Additionally, we conducted an analysis of baseline visit responses to each of the five ACT questions to determine if particular questions were more or less predictive of not well controlled asthma (see Additional file 1: Tables S3 and S4 in the Online Repository). Within the AA group, we found that question 1 (“In the past 4 weeks, how much of the time did your asthma keep you from getting as much done at work, school or at home?”) and question 3 (“During the past 4 weeks, how often did your asthma symptoms (wheezing, coughing, shortness of breath, chest tightness or pain) wake you up at night or earlier than usual in the morning?”) had the best screening properties for not well controlled asthma. We then examined the screening properties of every possible pair of ACT questions and again found that questions 1 and 3 produced the best results. At the baseline visit, a score of ≤9 for this “sub-test” amongst AA teens was 91% sensitive and 86% specific for not well controlled asthma, with an area under the ROC curve of 0.88. These findings were not replicated at the follow up visit for AA teens nor were similar results found at either visit for nAA teens.

Responsiveness to change

To determine the responsiveness of the ACT questionnaire to changes in asthma control status over time, we calculated the correlation between change in ACT score and change in physician assessment of control between baseline and follow up study visits. Few participants experienced a change in asthma control status during the study period. A small but statistically significant correlation was seen between change in ACT score and change in asthma control in AA teens (r = 0.29, p = 0.04) but not in nAA teens (r = 0.32, p = 0.08). Within the nAA group only, we identified a significant difference in mean change in ACT score between participants whose asthma improved, worsened, or stayed the same (F = 3.2, p = 0.05) (Table 5). Change in ACT score was significantly correlated with change in FEV1 (r = 0.53, p = 0.002) and FEV1/FVC (r = 0.55, p = 0.001) in nAA teens but not in AA teens (ΔFEV1, r = 0.11, p = 0.46 and ΔFEV1/FVC, r = 0.2, p = 0.15) (see Additional file 1: Table S5 in the Online Repository).
Table 5

Responsiveness of the ACT to change in physician-assessed asthma control

African-American

Non-African-American

Physician Assessment

Mean (SD) change in ACT score

F

p

Physician Assessment

Mean (SD) change in ACT score

F

p

Worsened control (n = 4)

−1.00 (3.56)

2.19

0.12

Worsened control (n = 5)

0.4 (2.07)

3.23

0.05

Unchanged (n = 37)

0.49 (3.66)

Unchanged (n = 19)

−0.32 (2.75)

Improved control (n = 10)

2.80 (3.33)

Improved control (n = 8)

3.38 (5.26)

Discussion

Standardized patient-reported questionnaires like the ACT allow providers to quickly assess asthma control in busy clinical practices. While previous studies have provided evidence in support of the validity and reliability of the ACT for detecting suboptimal asthma control [8, 10, 25], information on how the test performs in adolescents and in ethnically diverse populations is lacking given concerns that the questionnaire may not be sensitive to how teenagers and minorities perceive asthma-related impairment. Because minorities and teens/young adults are already at higher risk of poor asthma outcomes, it is imperative to understand the value of the tools being used to drive management decisions in these groups, to avoid overestimating level of control and under-treating asthma.

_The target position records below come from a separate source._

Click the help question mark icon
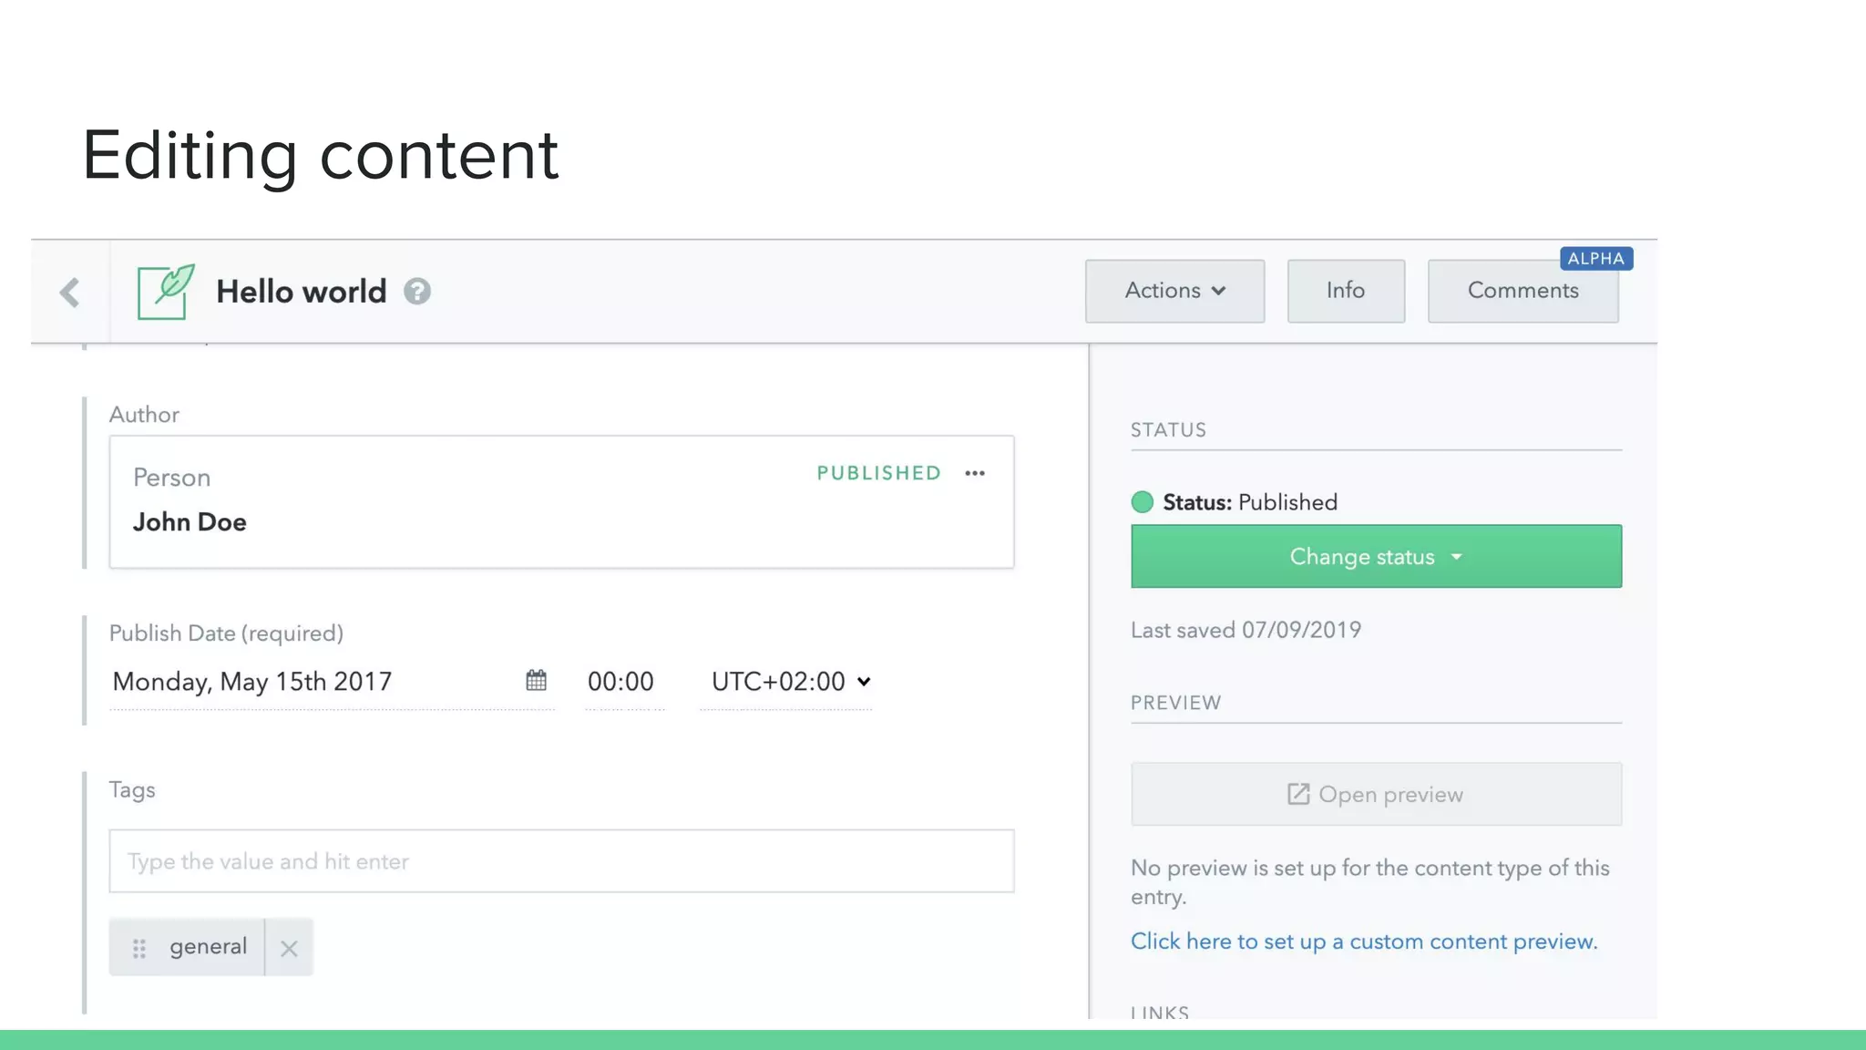The image size is (1866, 1050). point(417,292)
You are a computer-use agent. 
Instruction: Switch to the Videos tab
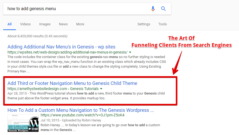[25, 24]
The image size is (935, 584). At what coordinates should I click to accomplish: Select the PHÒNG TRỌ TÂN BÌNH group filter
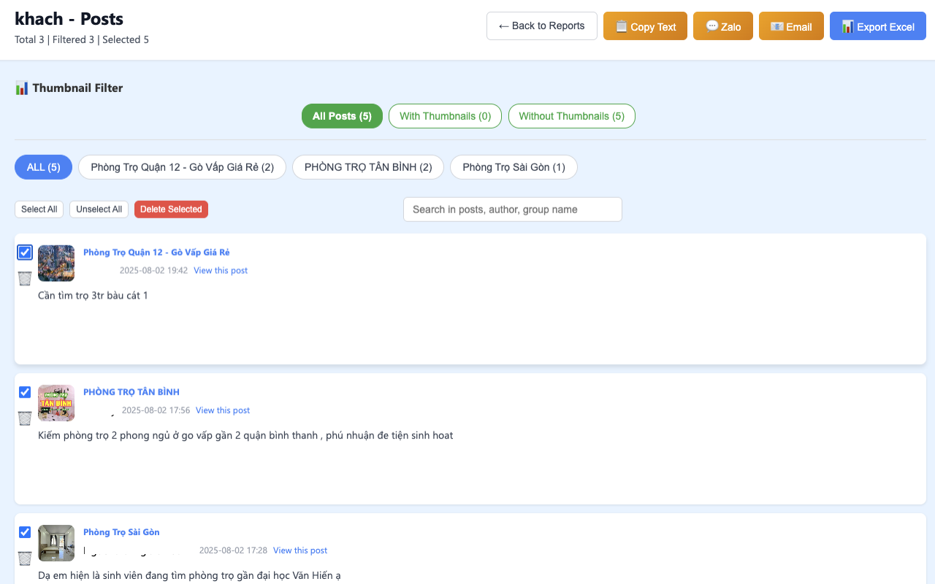[368, 166]
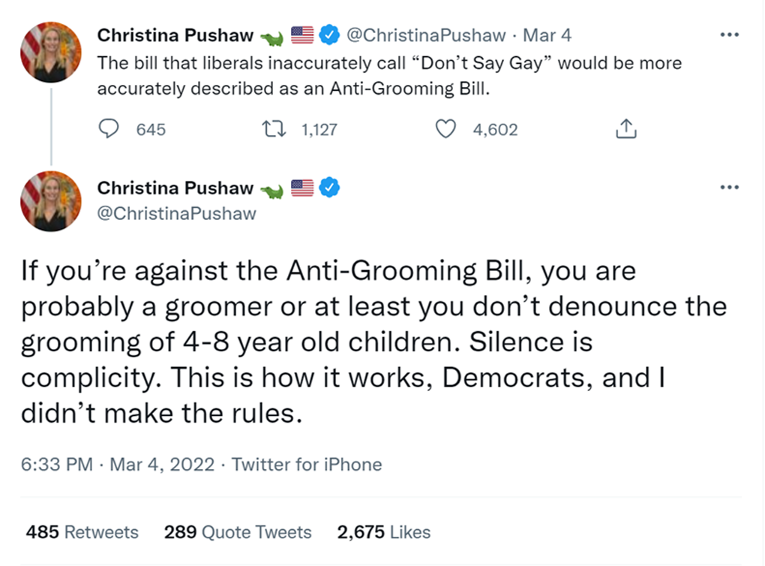Open the more options menu on first tweet

[x=729, y=35]
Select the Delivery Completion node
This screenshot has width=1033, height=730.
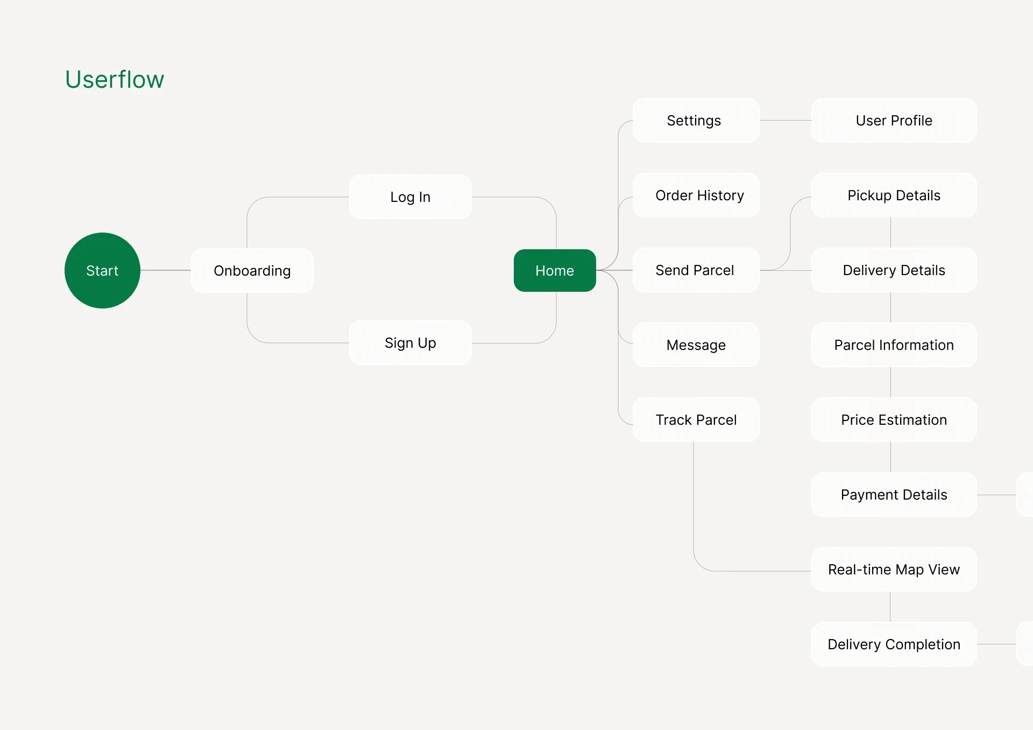tap(894, 644)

Our results suggest that the currently accepted ACT cut point score of ≤19 showed reduced accuracy compared to previous studies [8, 10, 25] in identifying asthma that is not well controlled in both AA and nAA adolescents. In both groups, use of a higher cut point score of ≤21 achieved the greatest area under the ROC curve and the best balance of sensitivity and specificity for identification of not well controlled asthma. That these results were seen in both AA and nAA groups suggests that a higher ACT cut point score may be necessary in adolescents. It is well established that children and adolescents are less accurate in describing their perceived asthma control [2632], impacted by age and developmental level. They may “normalize” their asthma symptoms and therefore not recognize them as being problematic, or they may minimize symptoms to avoid being categorized as different from their peers [33, 34]. Given these well documented differences in symptom perception and reporting, it seems logical to adjust the expectations of self-administered questionnaires that are based primarily on patient-reported data points. It is also important to emphasize that this is not a problem isolated to teenagers. In fact, using the childhood ACT (cACT) for children under 12 years, our group has published evidence that caregiver perception of asthma control may be even more discrepent from physician assessment than teen perception [9].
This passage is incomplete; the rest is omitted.